茂竹沢(しげたけざわ)遺跡(横手市山内土淵字茂竹沢、旧山内村)
 横手盆地の東部、雄物川支流である横手川左岸の標高110~120mの段丘緩斜面部に位置します。秋田自動車道建設に伴い、平成3年に県埋蔵文化財センターが発掘調査を実施しました。
 その結果、縄文時代(後期)と中世~近世の遺構・遺物が見つかりました。中世~近世には、掘立柱建物が造られます。ここでは斜面の高い方を削り、低い方に盛土して石垣を組んで平坦面を造った上に建物を建てています。建物は何時期かの変遷があり、16世紀~18世紀頃まで存続していたようです。
 菅江真澄の『雪の出羽路』には、「茂竹に寺ノ跡あり、そこを古寺山という。そはいかなる寺とも古老の伝えもなし」とあります。遺跡の位置や時期を考慮すれば、本建物跡はこの地を19世紀の初めに訪れた真澄のいう「寺ノ跡」であった可能性もあります。
西板戸(にしいたど)遺跡(大仙市南外字西板戸、旧南外村)
 横手盆地の北西部、雄物川支流である楢岡川左岸の標高20mの低位段丘上に位置します。

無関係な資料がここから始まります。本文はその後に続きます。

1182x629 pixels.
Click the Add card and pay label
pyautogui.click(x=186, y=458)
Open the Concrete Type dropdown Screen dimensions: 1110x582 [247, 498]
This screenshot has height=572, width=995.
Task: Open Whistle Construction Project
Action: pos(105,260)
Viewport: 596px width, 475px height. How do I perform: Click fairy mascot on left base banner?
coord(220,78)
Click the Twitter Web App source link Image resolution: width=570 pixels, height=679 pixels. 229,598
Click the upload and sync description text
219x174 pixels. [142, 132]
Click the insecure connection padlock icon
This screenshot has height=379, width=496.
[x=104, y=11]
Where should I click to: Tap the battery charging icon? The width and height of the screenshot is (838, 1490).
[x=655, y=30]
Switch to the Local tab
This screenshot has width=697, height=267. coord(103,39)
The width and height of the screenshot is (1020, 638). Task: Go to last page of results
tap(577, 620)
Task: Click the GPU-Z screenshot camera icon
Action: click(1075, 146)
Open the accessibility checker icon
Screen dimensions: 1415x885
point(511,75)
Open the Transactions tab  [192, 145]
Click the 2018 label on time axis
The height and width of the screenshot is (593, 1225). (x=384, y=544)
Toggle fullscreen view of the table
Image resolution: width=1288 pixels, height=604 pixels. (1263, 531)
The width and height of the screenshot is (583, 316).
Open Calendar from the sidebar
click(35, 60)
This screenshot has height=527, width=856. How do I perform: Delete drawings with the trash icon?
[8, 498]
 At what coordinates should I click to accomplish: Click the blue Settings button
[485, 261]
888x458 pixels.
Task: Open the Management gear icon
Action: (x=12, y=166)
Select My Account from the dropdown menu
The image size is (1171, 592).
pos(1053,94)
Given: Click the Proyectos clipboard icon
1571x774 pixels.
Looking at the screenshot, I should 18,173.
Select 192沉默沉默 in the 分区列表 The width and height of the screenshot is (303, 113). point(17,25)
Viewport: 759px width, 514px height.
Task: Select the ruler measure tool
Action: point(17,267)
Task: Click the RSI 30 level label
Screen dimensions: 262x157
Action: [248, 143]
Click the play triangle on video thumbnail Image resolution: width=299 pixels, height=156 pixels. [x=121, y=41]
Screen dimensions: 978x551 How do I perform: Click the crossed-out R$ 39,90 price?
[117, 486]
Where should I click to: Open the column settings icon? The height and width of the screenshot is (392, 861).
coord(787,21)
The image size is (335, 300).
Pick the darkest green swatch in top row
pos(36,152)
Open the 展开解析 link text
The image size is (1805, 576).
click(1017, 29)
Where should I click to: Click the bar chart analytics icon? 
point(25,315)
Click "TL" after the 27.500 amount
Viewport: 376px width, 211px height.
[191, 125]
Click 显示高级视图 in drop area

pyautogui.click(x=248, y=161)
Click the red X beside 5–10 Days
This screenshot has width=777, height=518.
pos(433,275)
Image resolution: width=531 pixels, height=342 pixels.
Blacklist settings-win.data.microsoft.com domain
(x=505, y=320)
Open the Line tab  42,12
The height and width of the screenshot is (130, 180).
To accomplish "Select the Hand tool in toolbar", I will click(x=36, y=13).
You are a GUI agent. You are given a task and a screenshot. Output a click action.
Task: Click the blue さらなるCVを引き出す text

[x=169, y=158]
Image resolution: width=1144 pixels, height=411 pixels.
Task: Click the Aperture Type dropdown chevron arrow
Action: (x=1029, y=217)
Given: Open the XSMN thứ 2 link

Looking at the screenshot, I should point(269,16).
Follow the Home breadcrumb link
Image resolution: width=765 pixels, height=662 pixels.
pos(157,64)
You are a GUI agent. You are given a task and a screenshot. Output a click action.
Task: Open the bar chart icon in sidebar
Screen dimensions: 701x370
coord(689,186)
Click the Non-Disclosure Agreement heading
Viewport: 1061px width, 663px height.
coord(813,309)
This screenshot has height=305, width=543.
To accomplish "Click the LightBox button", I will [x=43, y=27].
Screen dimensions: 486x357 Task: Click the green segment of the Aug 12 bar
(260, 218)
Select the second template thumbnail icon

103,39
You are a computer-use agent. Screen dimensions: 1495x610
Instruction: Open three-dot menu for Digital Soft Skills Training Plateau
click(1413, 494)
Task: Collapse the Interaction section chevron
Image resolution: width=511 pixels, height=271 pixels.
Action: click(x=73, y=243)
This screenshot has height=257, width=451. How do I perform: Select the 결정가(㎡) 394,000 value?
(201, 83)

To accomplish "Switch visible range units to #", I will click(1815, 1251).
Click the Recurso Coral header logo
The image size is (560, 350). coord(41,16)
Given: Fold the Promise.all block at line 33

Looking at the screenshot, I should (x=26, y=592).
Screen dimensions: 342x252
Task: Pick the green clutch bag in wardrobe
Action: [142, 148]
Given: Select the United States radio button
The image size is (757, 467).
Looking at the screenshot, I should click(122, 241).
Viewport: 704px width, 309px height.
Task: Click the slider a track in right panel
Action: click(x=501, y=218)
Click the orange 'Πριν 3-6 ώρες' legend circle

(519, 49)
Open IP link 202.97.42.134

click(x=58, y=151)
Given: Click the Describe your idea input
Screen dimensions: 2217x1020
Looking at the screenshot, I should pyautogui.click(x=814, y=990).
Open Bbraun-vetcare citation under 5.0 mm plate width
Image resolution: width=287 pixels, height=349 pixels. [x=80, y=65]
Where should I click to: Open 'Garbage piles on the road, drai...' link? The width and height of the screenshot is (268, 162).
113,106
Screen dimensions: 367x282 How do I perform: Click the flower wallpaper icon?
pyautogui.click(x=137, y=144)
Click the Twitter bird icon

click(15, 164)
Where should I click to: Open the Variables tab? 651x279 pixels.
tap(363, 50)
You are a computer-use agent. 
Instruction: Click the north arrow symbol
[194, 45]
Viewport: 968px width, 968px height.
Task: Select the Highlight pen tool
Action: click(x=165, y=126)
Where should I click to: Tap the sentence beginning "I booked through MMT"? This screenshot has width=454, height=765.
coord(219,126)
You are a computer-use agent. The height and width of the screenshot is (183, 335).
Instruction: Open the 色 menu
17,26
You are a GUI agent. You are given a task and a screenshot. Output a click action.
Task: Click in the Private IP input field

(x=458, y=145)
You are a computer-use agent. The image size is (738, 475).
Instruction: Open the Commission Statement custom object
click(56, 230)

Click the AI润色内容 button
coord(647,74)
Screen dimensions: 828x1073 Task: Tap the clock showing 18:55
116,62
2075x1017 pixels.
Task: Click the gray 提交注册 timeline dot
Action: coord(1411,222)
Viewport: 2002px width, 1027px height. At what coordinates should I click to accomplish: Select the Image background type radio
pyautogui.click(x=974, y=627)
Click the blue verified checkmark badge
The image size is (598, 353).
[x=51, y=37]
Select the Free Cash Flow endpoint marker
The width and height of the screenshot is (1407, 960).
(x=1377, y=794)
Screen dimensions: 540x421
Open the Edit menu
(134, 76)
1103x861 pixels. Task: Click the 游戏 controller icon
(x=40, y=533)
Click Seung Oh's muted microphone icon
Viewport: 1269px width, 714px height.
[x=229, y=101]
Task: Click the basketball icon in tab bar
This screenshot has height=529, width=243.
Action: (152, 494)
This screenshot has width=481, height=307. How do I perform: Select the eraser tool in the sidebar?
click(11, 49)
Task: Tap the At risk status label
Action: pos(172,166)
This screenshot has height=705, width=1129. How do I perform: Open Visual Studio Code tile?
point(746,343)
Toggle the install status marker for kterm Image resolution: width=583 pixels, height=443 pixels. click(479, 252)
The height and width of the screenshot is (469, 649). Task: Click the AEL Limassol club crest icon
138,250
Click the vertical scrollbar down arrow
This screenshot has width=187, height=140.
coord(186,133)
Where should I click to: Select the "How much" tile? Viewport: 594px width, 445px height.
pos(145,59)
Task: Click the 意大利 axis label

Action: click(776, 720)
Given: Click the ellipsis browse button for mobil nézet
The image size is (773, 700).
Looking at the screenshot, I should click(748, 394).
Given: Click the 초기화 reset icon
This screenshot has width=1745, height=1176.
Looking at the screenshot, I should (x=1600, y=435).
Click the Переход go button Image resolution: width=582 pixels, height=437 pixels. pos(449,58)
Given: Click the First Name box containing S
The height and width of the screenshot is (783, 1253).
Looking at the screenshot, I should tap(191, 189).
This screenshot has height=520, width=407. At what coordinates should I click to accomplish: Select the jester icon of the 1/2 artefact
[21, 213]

堤防建設に伴い、平成26年に県埋蔵文化財センターが発掘調査を実施しました。
 その結果、中世~近世の掘立柱建物跡、井戸跡、土坑墓等が見つかりました。近代(明治時代)の遺構・遺物も発見されていることから、本集落は鎌倉時代に形成され、室町時代、江戸時代にも引き継がれ、最終的には現在の西板戸集落に連続すると考えられます。なお、近世の西板戸は、雄物川舟運にかかわる「船調役所」が置かれていたと記録があります。
館堀城跡(たてぼりじょうあと)(湯沢市寺館字館堀、旧雄勝町)
 横手盆地の南東部、雄物川支流である役内川右岸、標高165mの沖積地に位置します。ほ場整備事業に伴い、平成11年に県埋蔵文化財センターが発掘調査を実施しました。 
 その結果、二重の堀と土塁で方形に囲まれた内部に掘立柱建物跡、柱穴列(塀)、竪穴状遺構、土坑等が発見されました。外堀で囲まれた区域は、東西180m×南北120m、内堀で画された内部は東西約130m×南北90mあります。遺構の配置と出土した遺物から13世紀~16世紀の平地居館跡とされますが、中心的な時期は鎌倉時代(13世紀)です。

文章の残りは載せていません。